The Internet of Water:
It refers to the ability to interconnect devices through the internet in the water value chain – from the reservoir to pumping station to distribution network to our home. These connected devices in turn help monitor and control the state, flow and volume of water through the Smart Water Networks, Automatic Metering Infrastructure, Remote Control Monitoring & Management Systems.
Remote monitoring and control technologies like SCADA and IoT technologies should be used to not only conserve and maintain quality of water for the citizens of the country, but also use it to create sustainable and scalable water economy for water utilities. The water utilities in the country need smart technologies to provide such services to the citizens of the country and make the change in the cultural and traditional thought processes.
The next big issue of water contamination due to dilapidated supply networks. More than 2,00,000 people die every year in India due to inadequate access to safe water. SCADA & IoT Technologies, strategies & solutions are now resolving problems of water scarcity, water quality and water consumption and to do that Smart Water Networks & systems are developed.

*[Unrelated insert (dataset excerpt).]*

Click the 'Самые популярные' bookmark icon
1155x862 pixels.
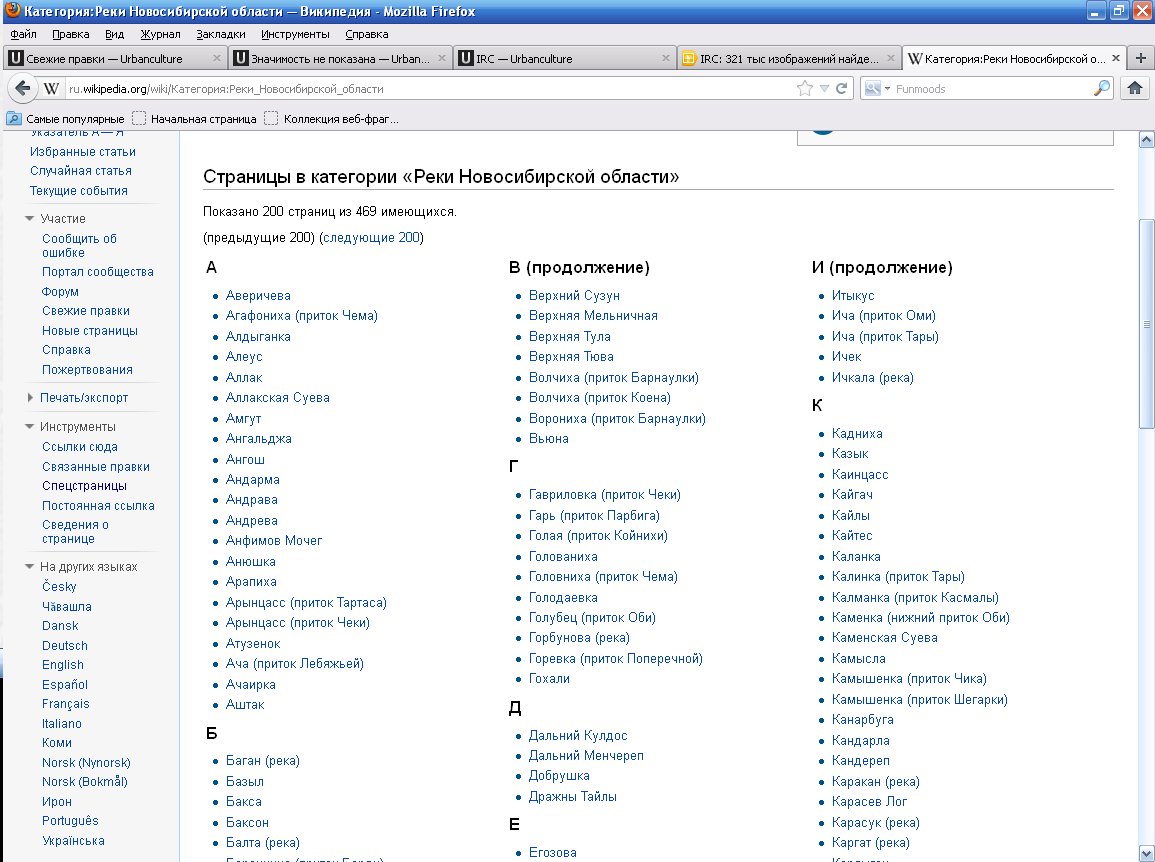14,119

The water Industry requires technological enablement & advancement through:
1. Water monitoring solutions to monitor the quality of tap water across Indian Infrastructure.

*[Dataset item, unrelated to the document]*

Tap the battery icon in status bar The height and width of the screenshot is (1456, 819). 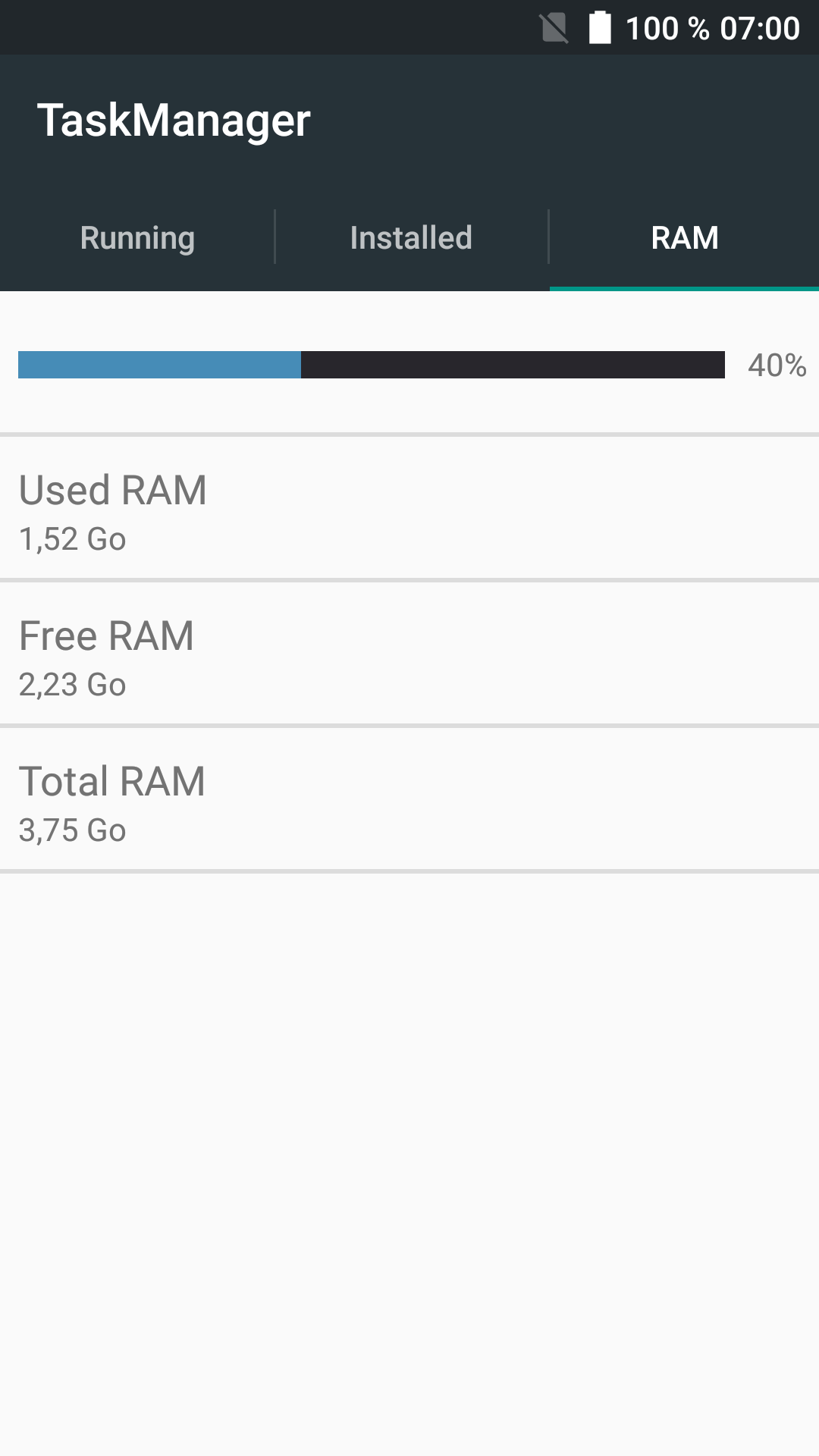pos(600,28)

2. Technologies to detect real-time leakages and waste of factories in rivers and other natural water bodies.
3. Technologies for remote monitoring of water level variations in rivers, dams, and reservoirs, for proactive disaster management.
4. Solutions and technologies for creating Water as Service (Billable Service) and help water utilities in creating an impact in culture change and make the world realize that water doesn’t come free or cheap; it’s a scarce resource.
Mature and trusted IoW technology such as true Smart Water Network (SWAN) is a must for the industry. These utilities can control and monitor all sites from Water Source – WTP – Pumping Station – Production Meter – Service Reservoir – District Meters – Reservoirs and so on.
The solution is developed as an end-to-end information and communication technology (ICT) that gathers and controls critical & operational data, in real time, for water networks, analyzers and controllers. It consists of a site module (Gateway), communication, server, historical server, real-time, User Interface (UI), alarm handling and report generator, it allows serial, Ethernet, or I/O interfaces to connect the control system while supporting all standard communication protocols
Reducing water losses, maintaining water quality, adequate supply, is very important for the efficiency and financial sustainability of the water utilities in India and around the globe. There is a strong need to use technology in developing smart water networks so the economy can thrive on available resources and conserve them for our next generation. All technology and solutions should be focussed toward the pillars of – ESG (Environmental, Social and Governance) for a smarter and sustainable tomorrow.